- _What to produce_
Render the stretch of entries from the line containing "Viewport: 1456px width, 819px height." through the line containing "Action: click(x=1137, y=792)" as a numbered list, skipping any blank lines. Leave the pictures out.

- _Exercise data_

■ ■ ■ ■ ■ ■ ■

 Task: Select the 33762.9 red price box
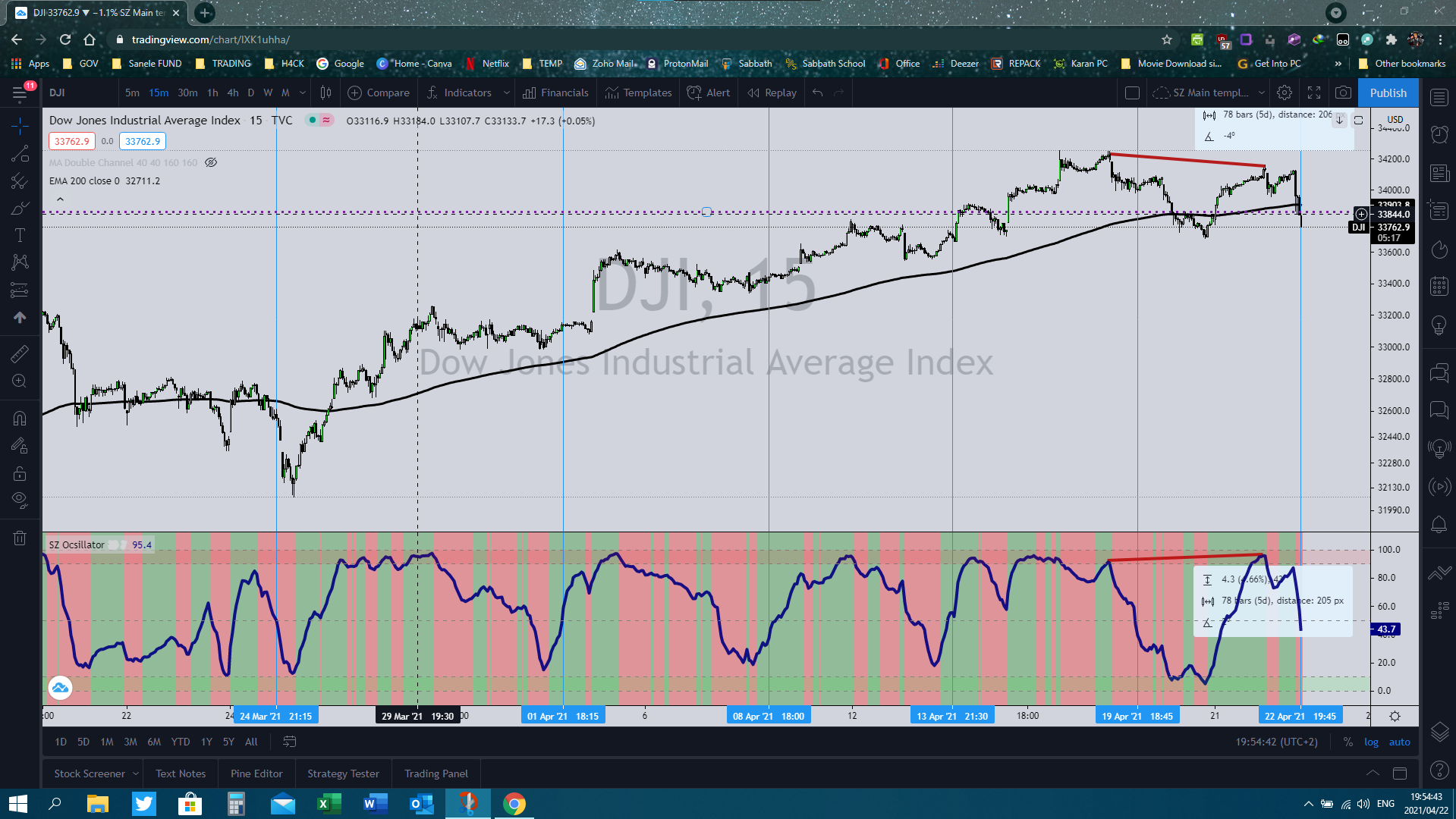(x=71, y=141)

■ ■ ■ ■ ■ ■ ■

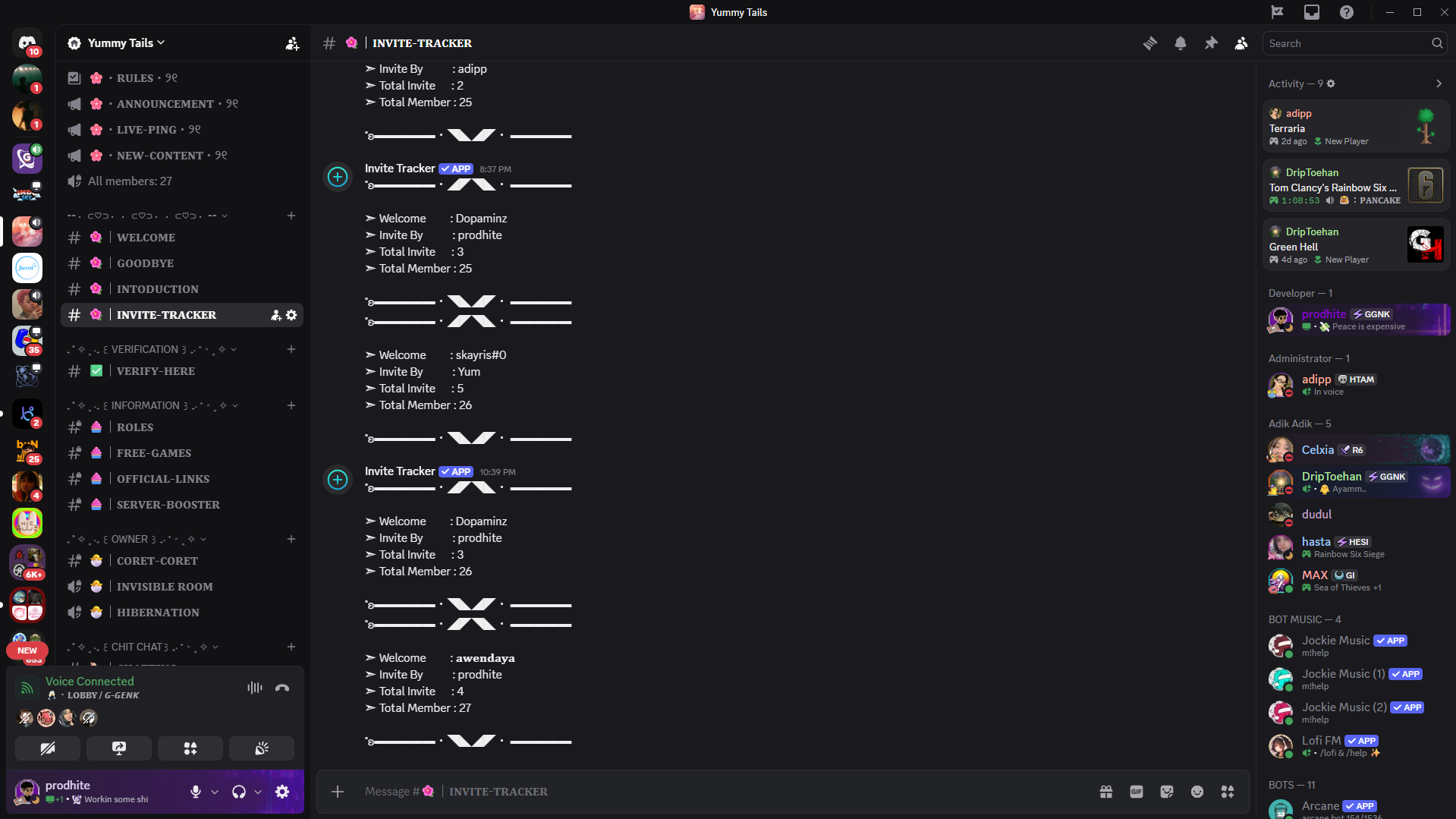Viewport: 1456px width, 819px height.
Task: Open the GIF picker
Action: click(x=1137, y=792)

■ ■ ■ ■ ■ ■ ■

- _Finished exercise_
1. Viewport: 1456px width, 819px height.
2. Task: Open the GIF picker
3. Action: click(x=1137, y=792)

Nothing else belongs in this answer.